S1 discontinued an Internet banking product it had acquired through its purchase of Edify Corp. in November 1999, so it could create a single software application for banks of all sizes, Mr. Ellertson said. That delayed customer implementations and resulted in losses of $4 million to $6 million in the fourth quarter, he said.
"Most customers that were undergoing implementation wound up freezing that for a couple of months," as they decided to wait for the new product offering due out this year, Mr. Ellertson said. "They want to make sure before they continue implementation what their migration path is with S1."
He said he expects that the majority of those customers to stay with S1, and that the company will make up some of the lost revenues in the first quarter.
S1 also took a hit from the sale of its Vertical One Corp. subsidiary to Yodlee.com Inc., a deal that closed on Wednesday. S1 took charges related to the sale.
S1 will get about a 32% ownership interest in Yodlee and be able to package Vertical One's aggregation tool into its own product offering.
Mr. Ellertson said his own hiring incurred costs and so will his search for a chief financial officer, a senior vice president of marketing, and other positions.
Mr. Peckham said the new CEO "is taking some aggressive steps here to clear the decks, frontload some of the expenses related to the restructuring, and set the company up for a cleaner 2001.
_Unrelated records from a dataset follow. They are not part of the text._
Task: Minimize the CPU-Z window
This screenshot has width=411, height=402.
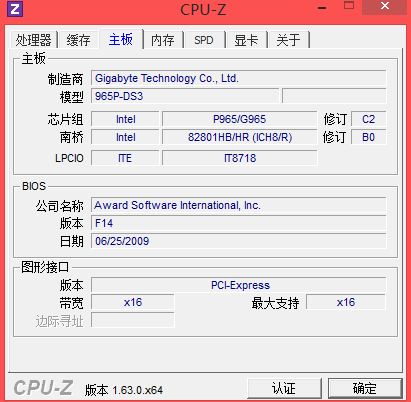Action: tap(322, 7)

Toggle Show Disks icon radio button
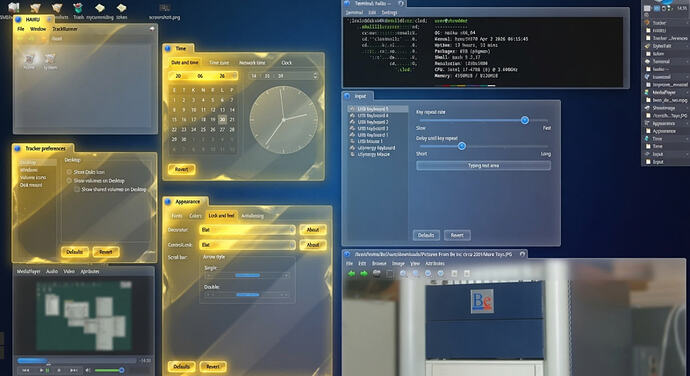click(x=69, y=172)
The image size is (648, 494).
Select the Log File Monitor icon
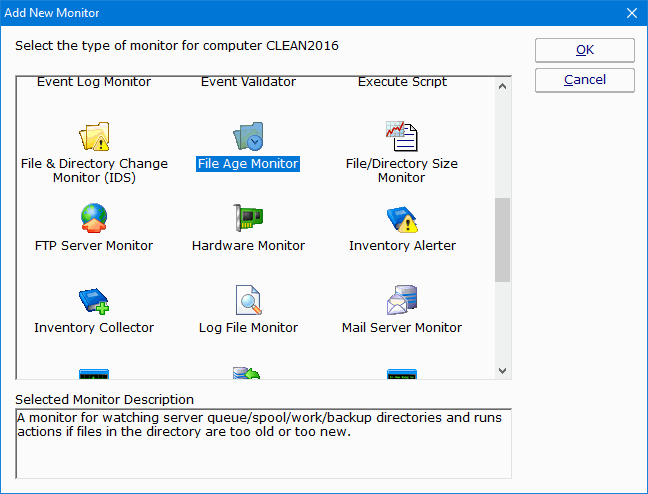(248, 299)
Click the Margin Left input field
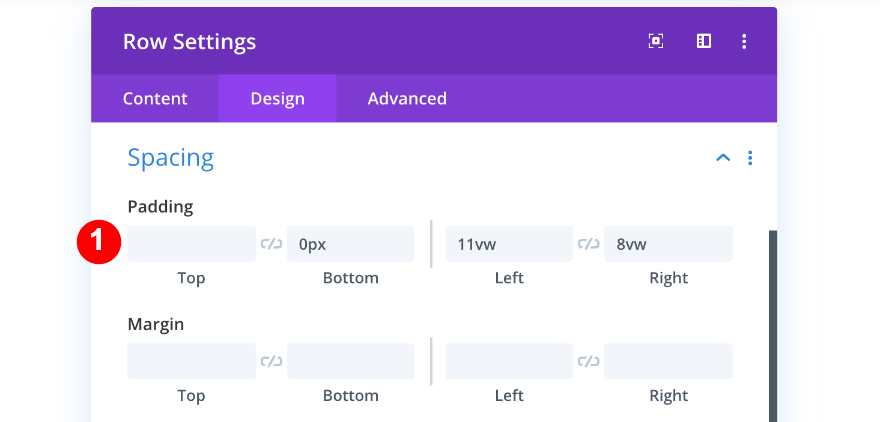The image size is (880, 422). pos(509,361)
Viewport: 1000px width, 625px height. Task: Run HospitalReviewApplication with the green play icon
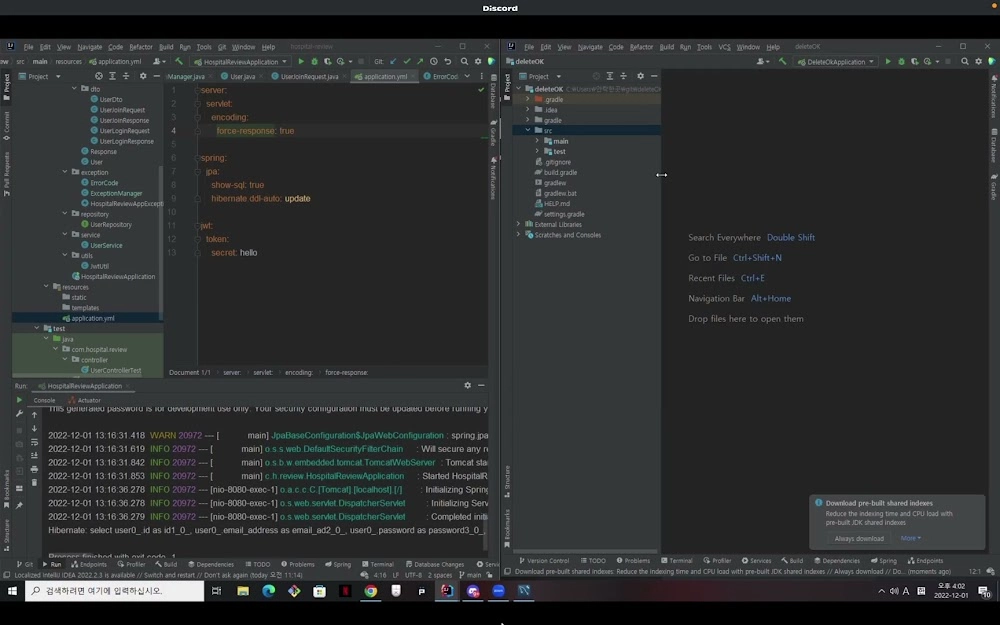[x=302, y=62]
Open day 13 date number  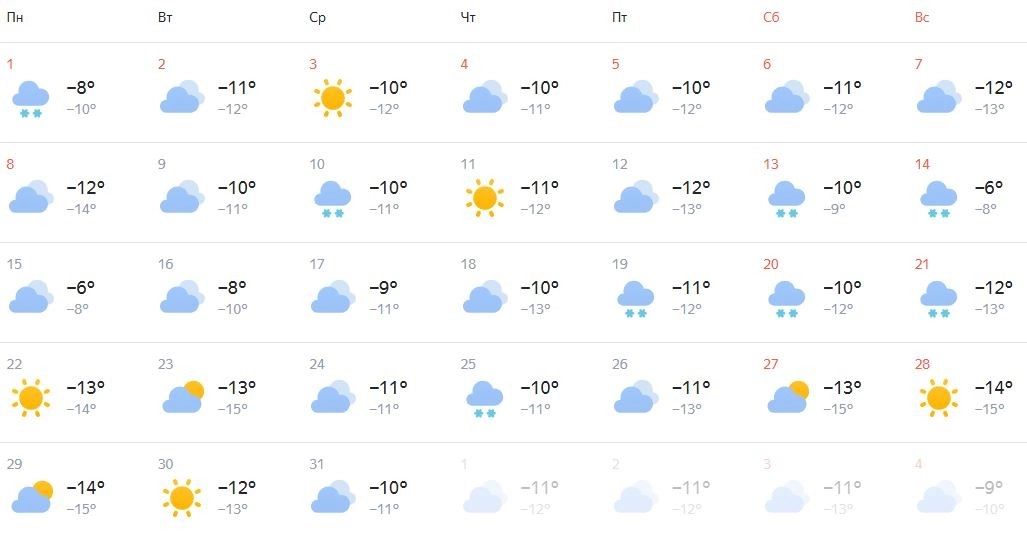pyautogui.click(x=770, y=165)
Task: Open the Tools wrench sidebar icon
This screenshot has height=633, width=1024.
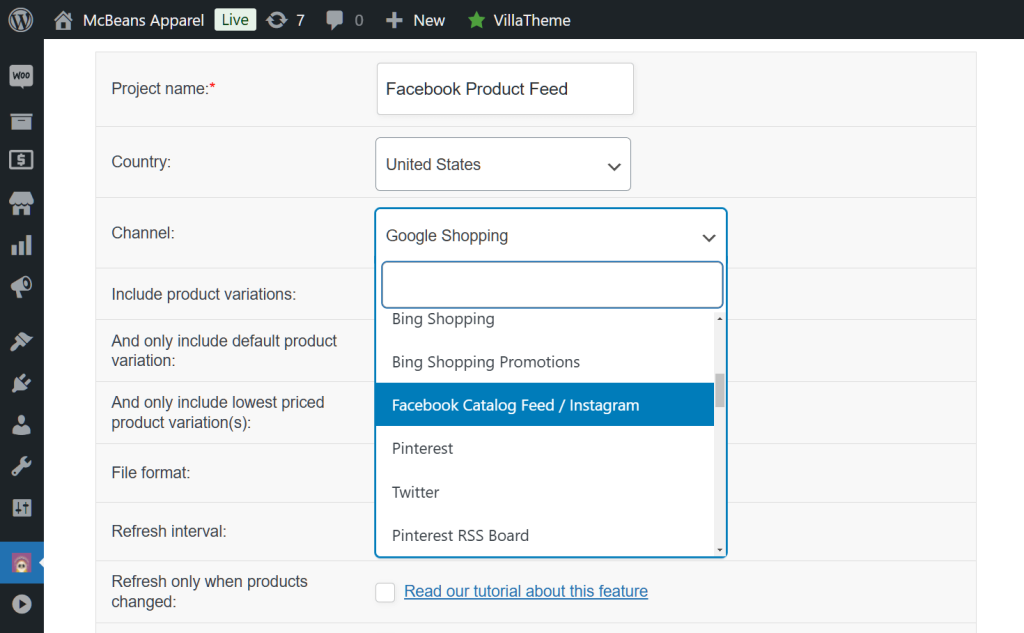Action: point(20,465)
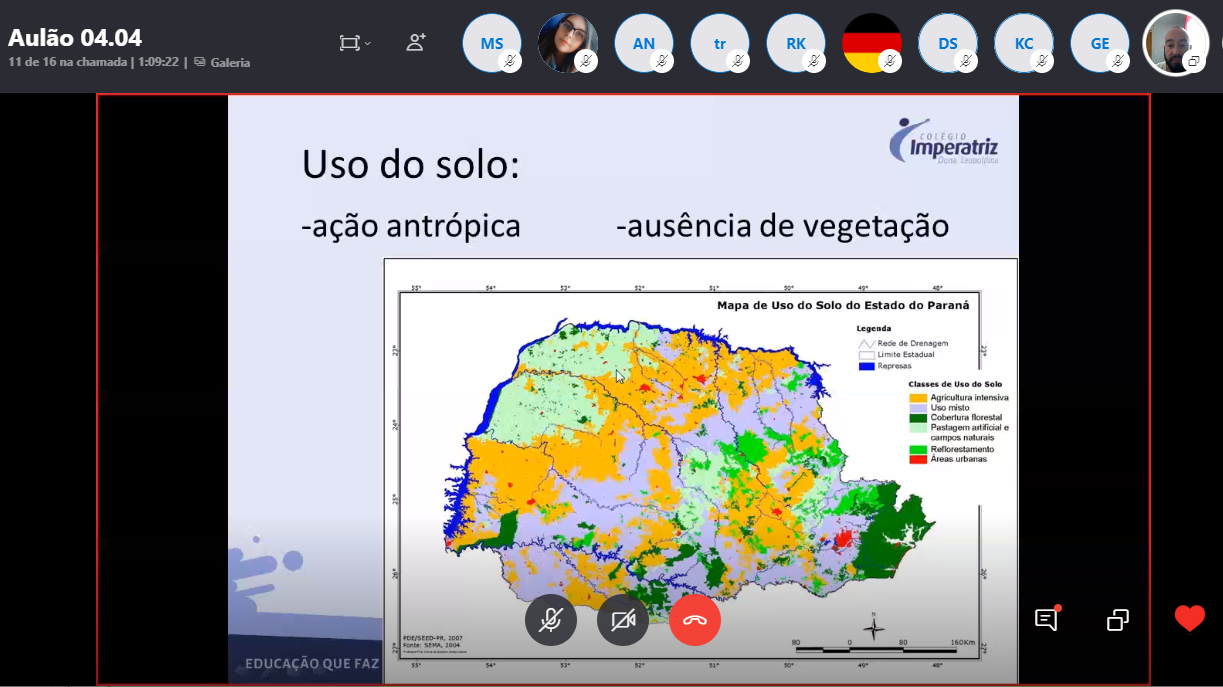Screen dimensions: 1223x687
Task: Add people to the call
Action: point(416,43)
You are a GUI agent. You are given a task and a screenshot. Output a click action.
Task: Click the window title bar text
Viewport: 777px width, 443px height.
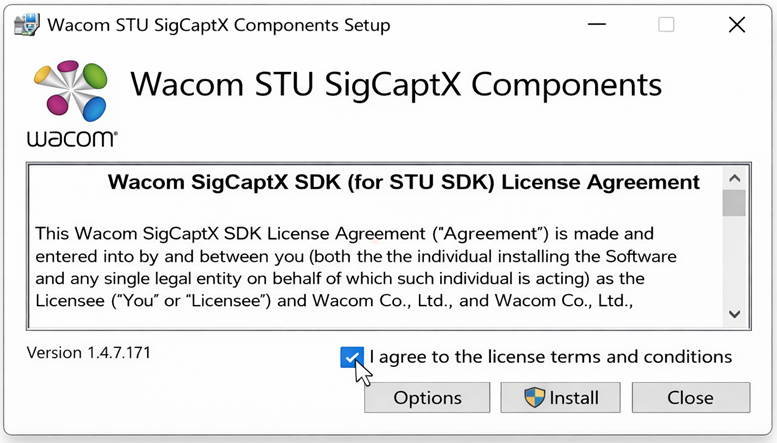[219, 25]
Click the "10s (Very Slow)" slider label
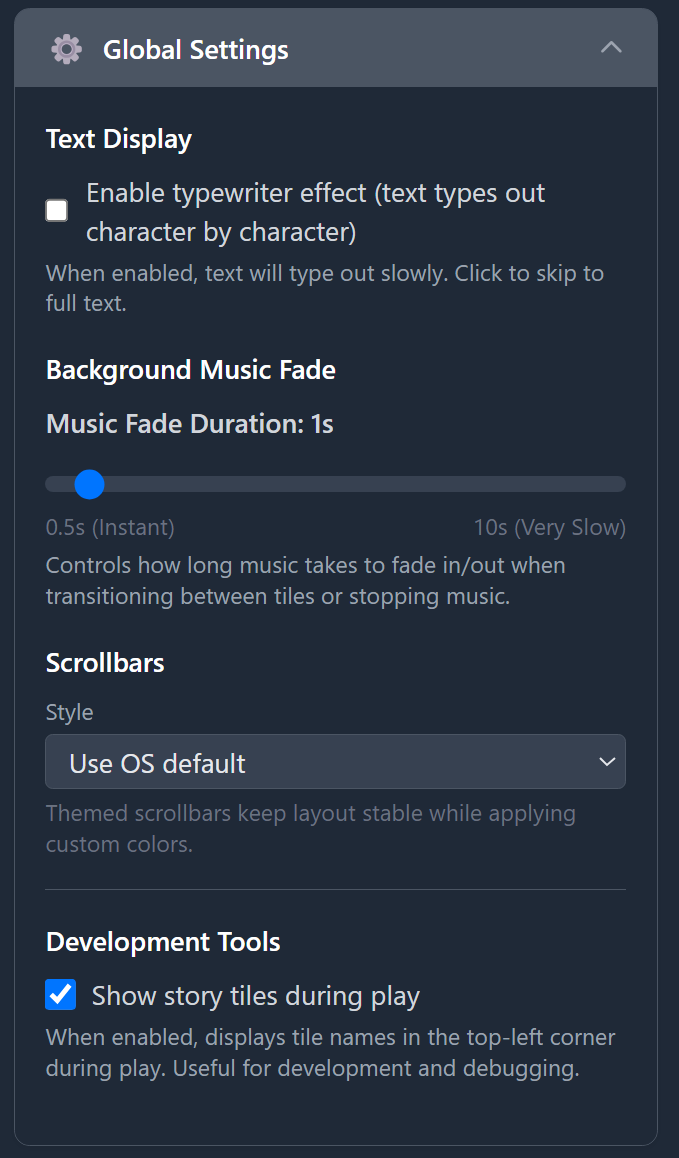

"I'm not shocked at the expenses they took last quarter," he said. "This is a sensible set of moves to position the company for a profitable 2001. It gives them a more cohesive set of products and helps differentiate their product in the marketplace."
Mr. Peckham predicted that S1 would be profitable by the fourth quarter, as the company previously estimated.
"Clearly some changes were necessary, but you still need to win new business before you get some comfort from a profitability standpoint," Mr. Greene said. "I think that restructuring and management changes were the right thing. Now it's a matter of executing and winning new business."